Given task:
Please retype the material below word for word, starting at the line containing "is (1568, 699)." and ending at the line containing "click(482, 236)", with both of those lines included.

Material to process:

————

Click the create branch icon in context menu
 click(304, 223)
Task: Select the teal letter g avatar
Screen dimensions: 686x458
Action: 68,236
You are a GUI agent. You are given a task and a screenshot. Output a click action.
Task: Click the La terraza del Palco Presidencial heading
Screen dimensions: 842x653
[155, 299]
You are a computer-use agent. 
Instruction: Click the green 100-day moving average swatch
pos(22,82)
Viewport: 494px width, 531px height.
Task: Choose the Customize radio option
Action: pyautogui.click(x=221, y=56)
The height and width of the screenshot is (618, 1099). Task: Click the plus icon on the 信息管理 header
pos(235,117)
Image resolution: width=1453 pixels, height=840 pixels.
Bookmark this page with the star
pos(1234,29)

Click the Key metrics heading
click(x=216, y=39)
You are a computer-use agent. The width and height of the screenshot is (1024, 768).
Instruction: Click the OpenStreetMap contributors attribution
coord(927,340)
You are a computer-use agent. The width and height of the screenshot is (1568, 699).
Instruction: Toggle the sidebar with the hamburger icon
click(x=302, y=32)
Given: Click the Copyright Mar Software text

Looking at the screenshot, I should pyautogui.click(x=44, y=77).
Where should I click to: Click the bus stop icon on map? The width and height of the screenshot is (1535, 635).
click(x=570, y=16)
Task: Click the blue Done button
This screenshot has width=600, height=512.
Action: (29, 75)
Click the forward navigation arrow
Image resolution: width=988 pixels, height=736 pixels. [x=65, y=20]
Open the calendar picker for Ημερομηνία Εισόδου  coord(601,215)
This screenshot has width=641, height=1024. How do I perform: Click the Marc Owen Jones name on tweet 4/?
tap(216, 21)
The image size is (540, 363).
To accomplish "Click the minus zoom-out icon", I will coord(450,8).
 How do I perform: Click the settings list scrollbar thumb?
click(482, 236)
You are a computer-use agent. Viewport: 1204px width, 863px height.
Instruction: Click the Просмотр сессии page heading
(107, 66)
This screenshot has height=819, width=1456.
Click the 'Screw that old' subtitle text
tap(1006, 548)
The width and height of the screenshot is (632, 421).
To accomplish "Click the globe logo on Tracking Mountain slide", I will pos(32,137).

————

Response for this exercise:
You are a computer-use agent. The width and height of the screenshot is (1568, 699).
Instruction: Toggle the sidebar with the hamburger icon
click(x=302, y=32)
Given: Click the Copyright Mar Software text

Looking at the screenshot, I should pyautogui.click(x=44, y=77).
Where should I click to: Click the bus stop icon on map? The width and height of the screenshot is (1535, 635).
click(x=570, y=16)
Task: Click the blue Done button
This screenshot has width=600, height=512.
Action: (29, 75)
Click the forward navigation arrow
Image resolution: width=988 pixels, height=736 pixels. [x=65, y=20]
Open the calendar picker for Ημερομηνία Εισόδου  coord(601,215)
This screenshot has width=641, height=1024. How do I perform: Click the Marc Owen Jones name on tweet 4/?
tap(216, 21)
The image size is (540, 363).
To accomplish "Click the minus zoom-out icon", I will coord(450,8).
 How do I perform: Click the settings list scrollbar thumb?
click(482, 236)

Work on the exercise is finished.